At the CHEO Research Institute, we’re taking a different approach to improve these odds. We are working directly with the business and investment communities that share the same vision as we do: a better life for children and youth. 

While for any entrepreneur, this is a no-brainer, in health care, these relationships can get complicated. Health care is a publicly funded service that has been part of the fabric of our nation for more than 60 years. And far too often there are perceptions that innovation, competitiveness, commercialization and public service can’t coexist. 

But we think they can. And it can be beneficial to everyone involved – especially patients. We are working with Bruyère and local startups to support innovators and innovative ideas to find ways to solve the most pressing problems faced by health-care organizations, clinicians and researchers to help patients of all ages. 

In early December, we hosted the inaugural National Health-Tech Innovation Conference to connect and brainstorm ways to do this effectively.

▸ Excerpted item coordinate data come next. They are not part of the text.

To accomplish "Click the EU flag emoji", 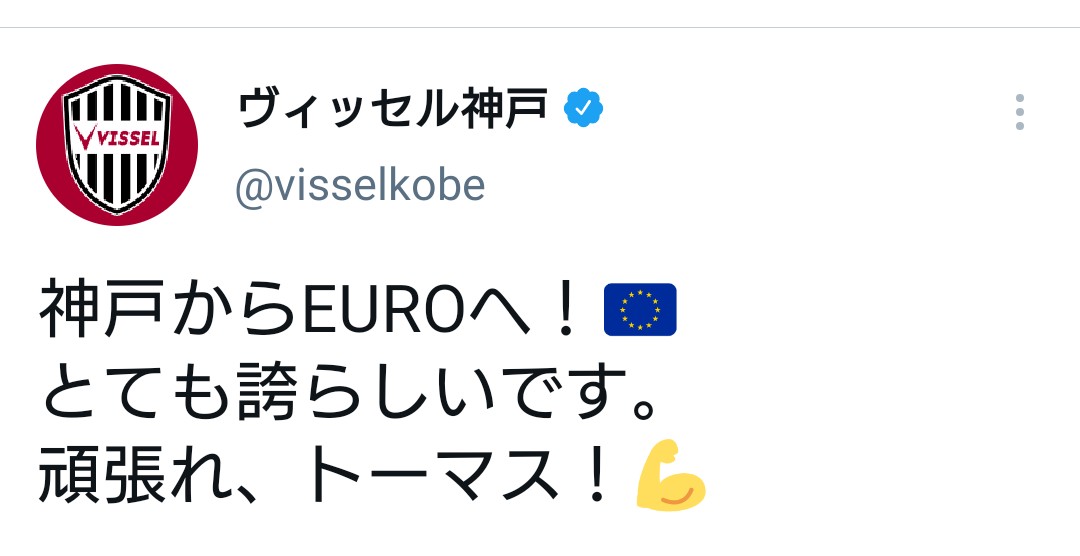I will (x=640, y=309).
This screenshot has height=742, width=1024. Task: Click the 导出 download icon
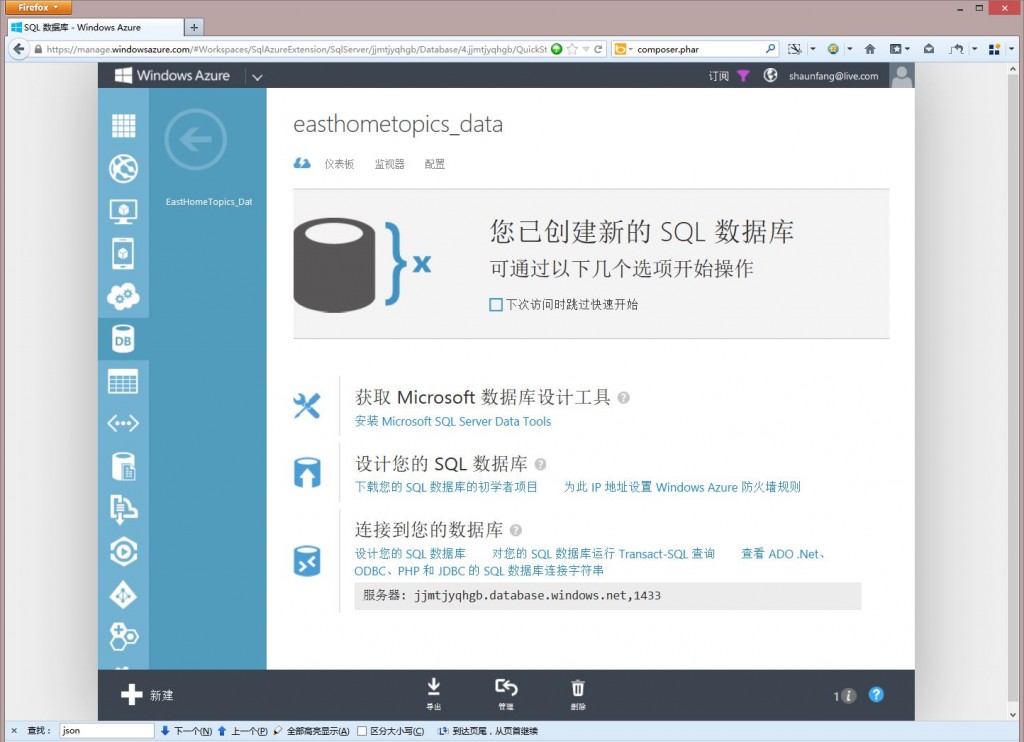434,688
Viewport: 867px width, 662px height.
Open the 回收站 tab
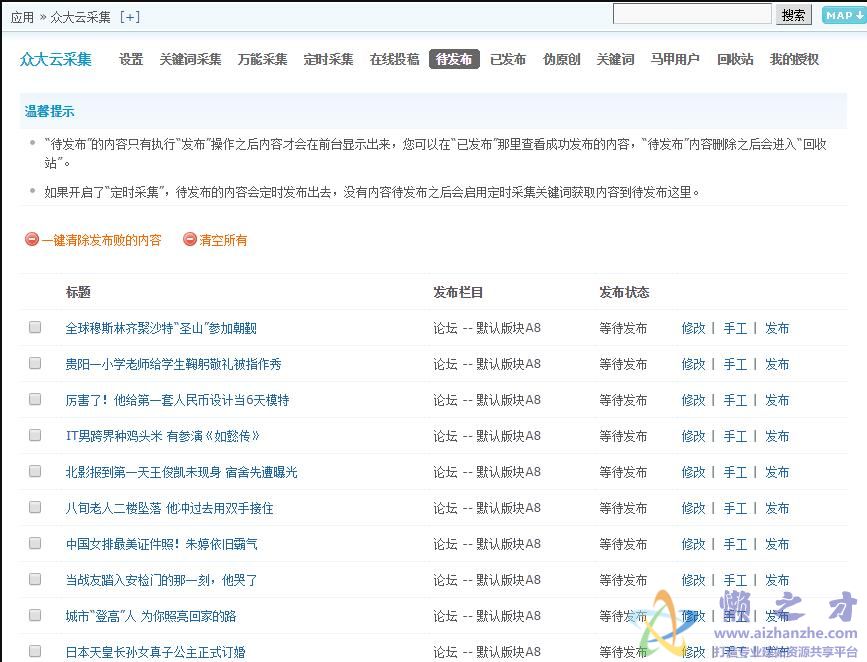pyautogui.click(x=735, y=59)
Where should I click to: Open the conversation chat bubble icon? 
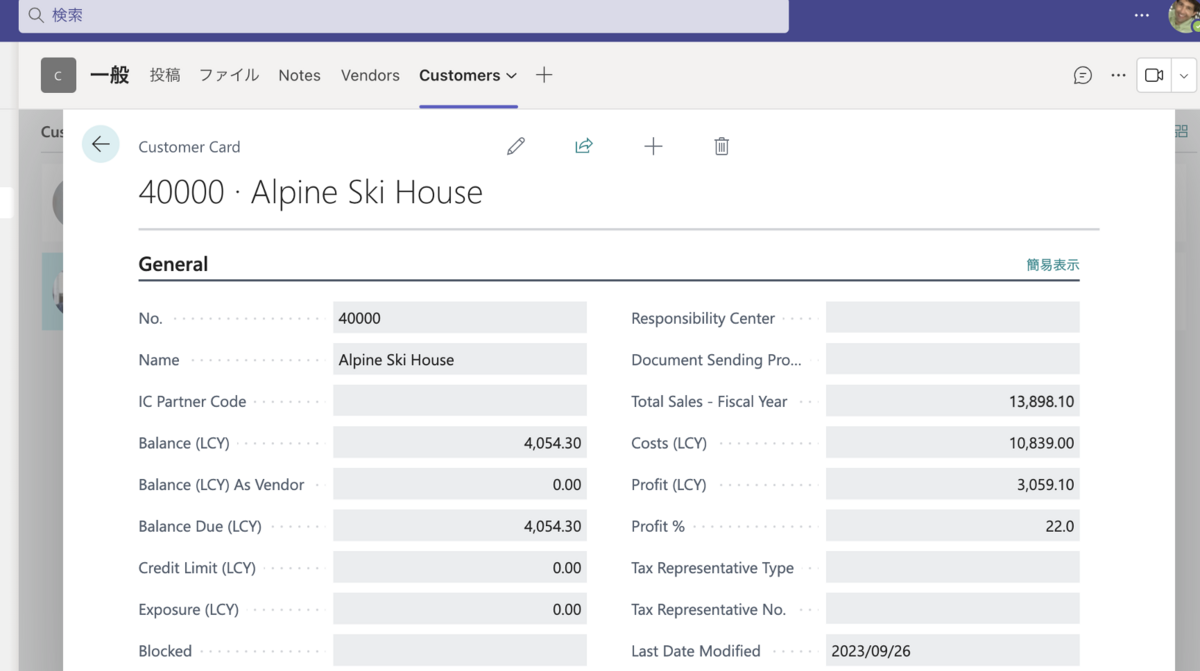pyautogui.click(x=1082, y=75)
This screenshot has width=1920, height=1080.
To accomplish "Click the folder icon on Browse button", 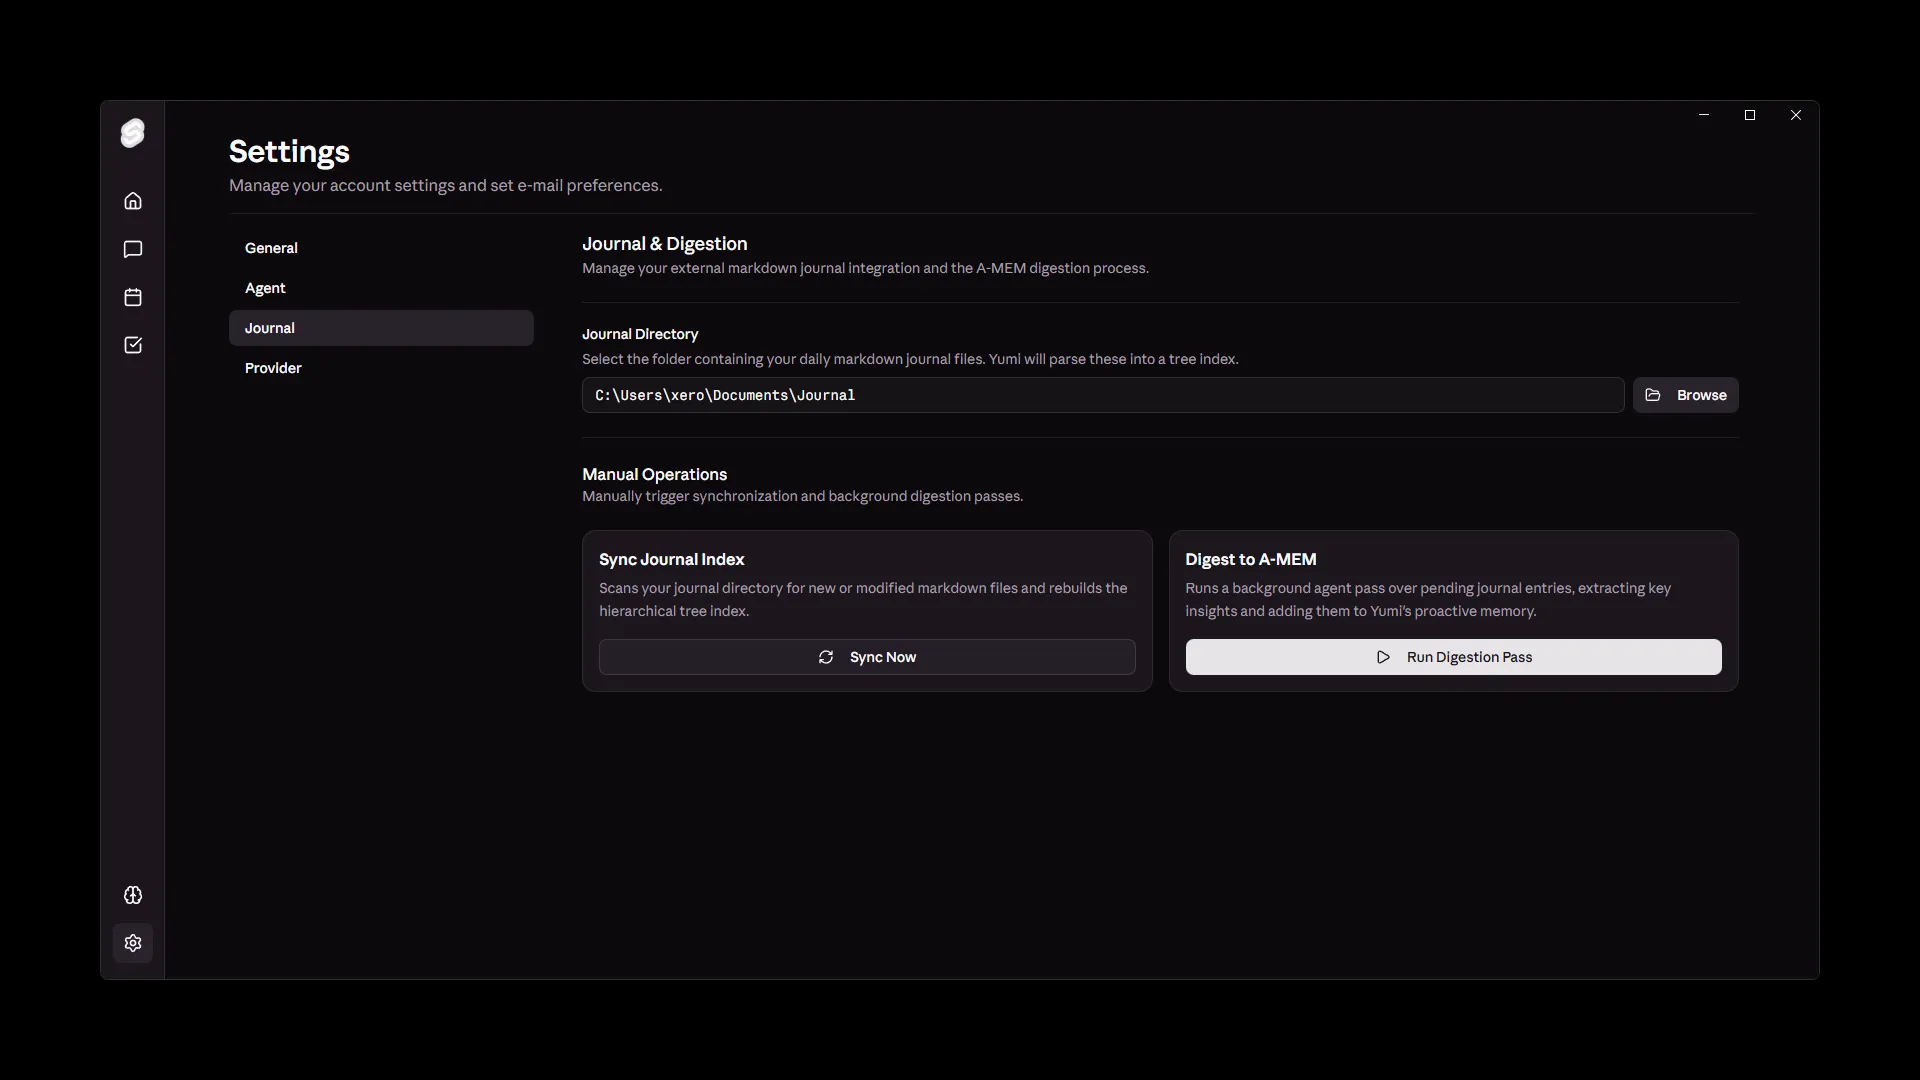I will (x=1652, y=395).
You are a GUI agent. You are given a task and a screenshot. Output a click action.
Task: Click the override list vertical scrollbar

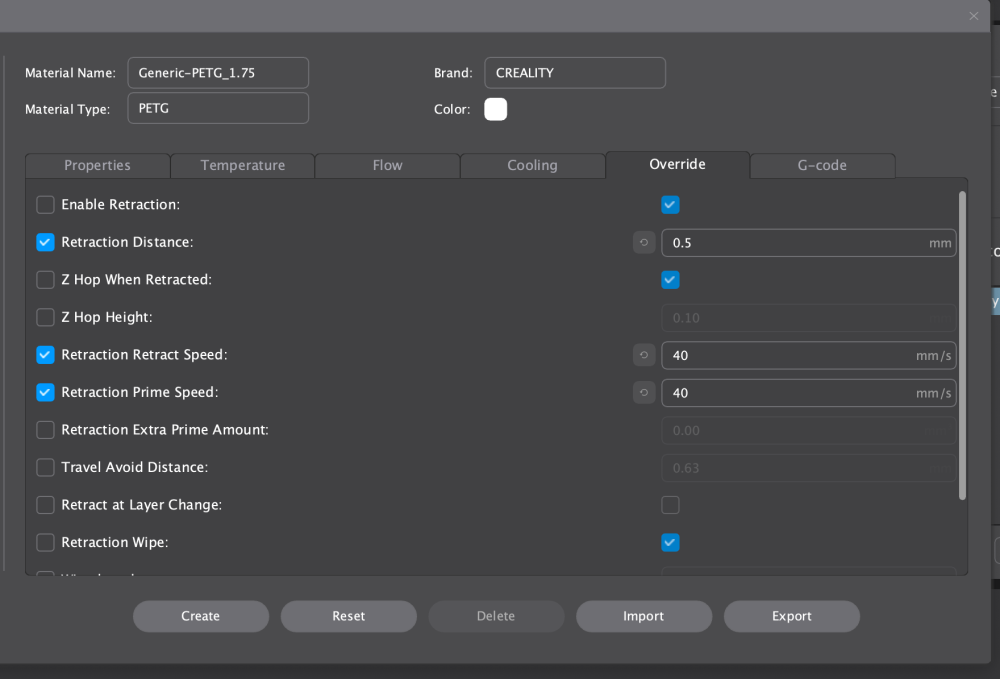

We brought together representatives from the health care, research and business communities to share and discuss the barriers and silos affecting the implementation of new ideas and the ways we can address them. 

One of our guests, Ashleigh Kennedy, founder and CEO of Neurovine, shared her challenges as a small startup interacting with large, bureaucratic health organizations. Startups don’t have a long runway and having someone on the “inside” to help champion and focus the health-tech solution is extremely helpful.  

Our keynote speaker and a pioneer in health-tech innovation, Iain Hennessey of Alder Hey Innovation in Liverpool, U.K., didn’t hold back in sharing some of his failures in addition to his successes. Embracing risk and learning from failures can fuel groundbreaking advancements and transform frontline challenges into innovative solutions. 

Finally, Matthew Bromwich, pediatric ENT surgeon and clinical medical director of the CHEO Research Institute Innovation Core, summarized it best by quoting famed inventor and businessman Charles Kettering: “A problem well-stated is half-solved” and challenged attendees to execute on the second half.  

So where do we go from here? The road ahead is complex, long and, in some cases, uncharted. But there is no denying there are pressing problems facing health care today and we owe it to parents and families to address them. 

 

Jason Berman is CEO and scientific director at the CHEO Research Institute and vice-president of research at CHEO.